In my 10+ years’ experience in software engineering, I have seen that for many times, seemingly good (or at least harmless) ideas, from architecture design to engineering process, caused severe problems after several years. Some of them repeated multiple times or happened in more than one group. So I learned that those are things to avoid.
For example, I learned that in service oriented architecture (or microservices, to use the latest buzz words), 1-to-1 relationship between services is a bad design. It usually doesn’t seem harmful in the v1 stage, but it always causes pain in the ass down the road. I shared this learning in Azure last year and it was also shared by Mark Russinovich in 2014 //BUILD conference (“Avoid Cloud Fail”, slice 16-18 in his deck): “Rule: make components capable of talking to multiple versions concurrently”; “Use registration with ‘return address’ pattern”; “Adheres to layering extension model where dependencies are one way”.

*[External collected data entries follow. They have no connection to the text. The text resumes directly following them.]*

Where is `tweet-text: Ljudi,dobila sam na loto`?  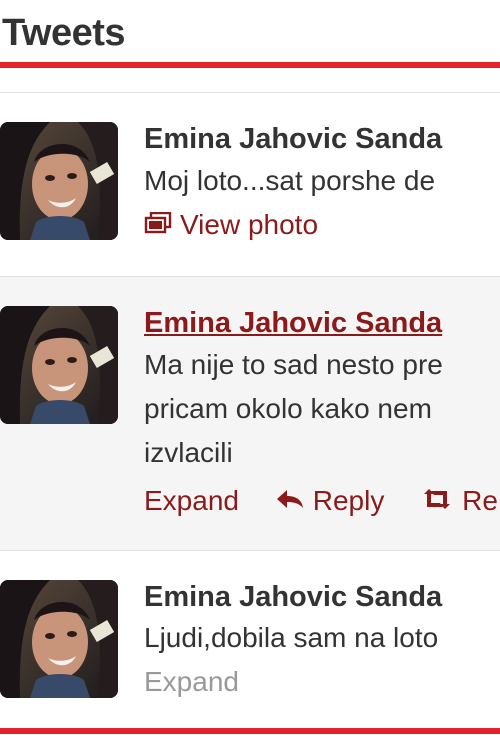
tweet-text: Ljudi,dobila sam na loto is located at coordinates (322, 638).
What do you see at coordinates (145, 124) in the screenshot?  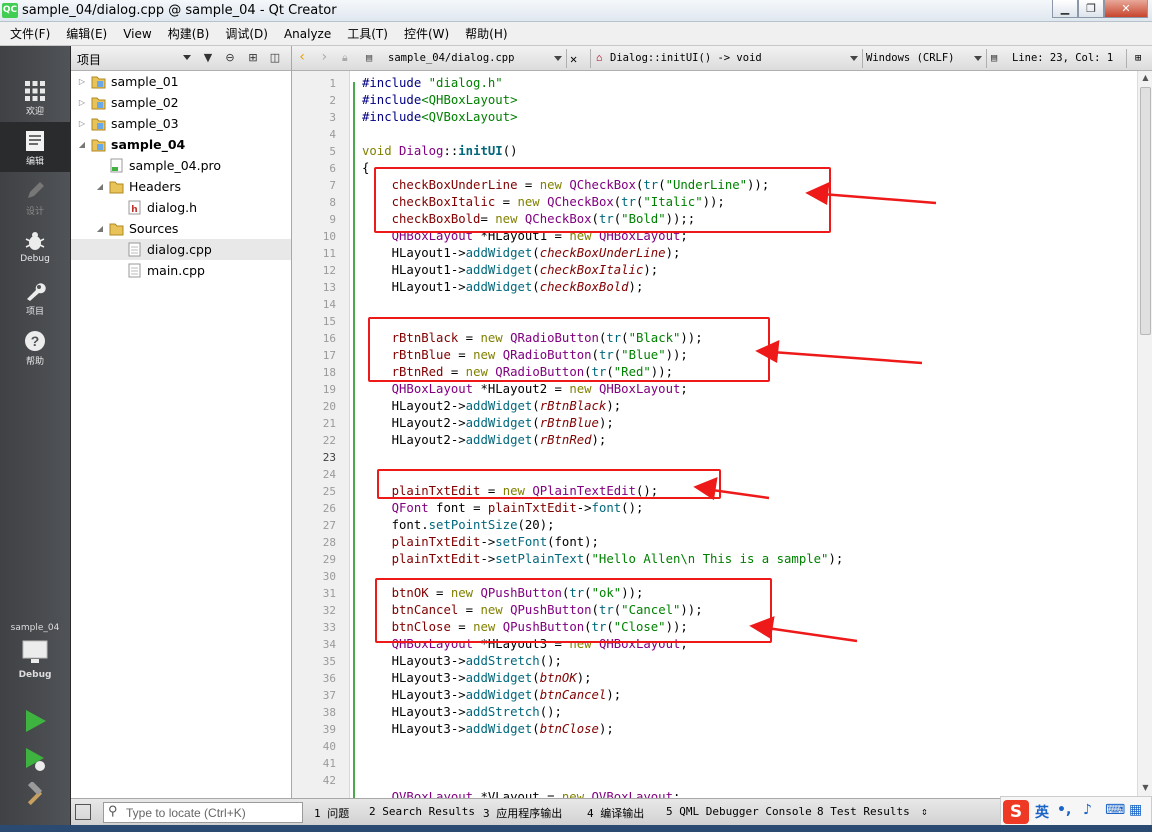 I see `tree-item-label: sample_03` at bounding box center [145, 124].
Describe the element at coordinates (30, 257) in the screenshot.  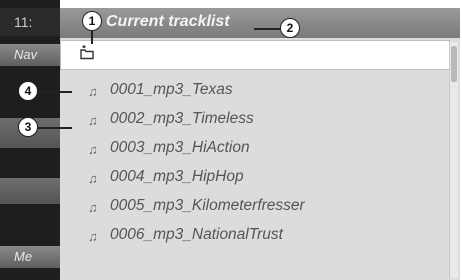
I see `media-menu-item: Me` at that location.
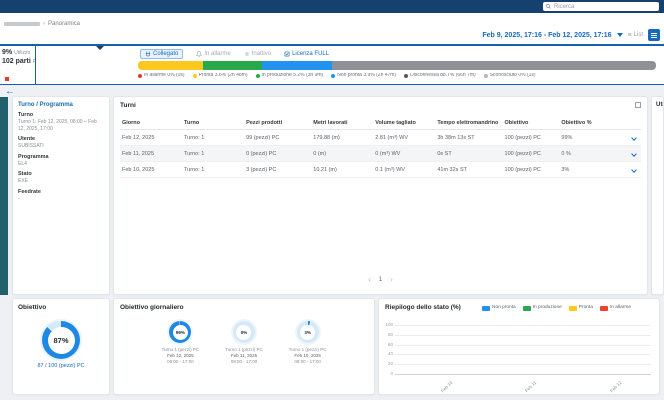  I want to click on field-state: Stato EXE, so click(25, 178).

The challenge that I have is when I share my learning with people and advise them to do things differently, some of them don’t seem to be able to take the digested knowledge very well, especially when it’s against their intuition. Sometimes it would take quite a lot explanations to help them see why a seemingly good idea is actually a bad idea. It’s like playing the chess. In middlegame, a seemingly wise move may cause a devastating consequence in several steps later. An experienced player A can quickly foresee this and advise the less experienced player B not to make that move. Although B is a world champion poker player, due to having less experience in chess, he is not able to see the trap that far away. To explain it to B, A needs to show B step-by-step how will that move play out. In real life, some people in B’s position are lack of respect of A’s experience, doesn’t trust A’s digested knowledge and are not willing to listen to A’s explanation.
For the worse, under the name of being data driven, some of them feel they are doing the right to reject the digested knowledge because it’s not backed up by data. Of course it’s not. It’s not always practical to have as much data. As we move from one project to another, from one company to another, we lose the access to the detail information of the past projects. So it’s very common that we only have the conclusions (e.g. “1-to-1 relationship is a bad design”), and can briefly talk about what happened in the past at a high level, but couldn’t present any charts with a lot of numbers, any bug details, or side-by-side performance data comparison. A truly learning organization shouldn’t and wouldn’t let the pride of their data culture get in the way of learning from the others’ past experience.
Data driven is good (and popular these days), but experience still matters (a lot). As organizations have more metrics and push for data driven design and decision making, they should continue to respect and value experiences. Because experience (or digested knowledge) is the main way how we learn in our life. We were told by master investors that patience is important and buy-and-hold works. We were told that a rule of thumb in real estate is “location, location, location”. We were told that vaccines are safe and children should get vaccination. We don’t ask for data behind these. We know these wisdom came from decades of research, practice and experiments. It’s silly to ignore these only because “I haven’t seen the data”.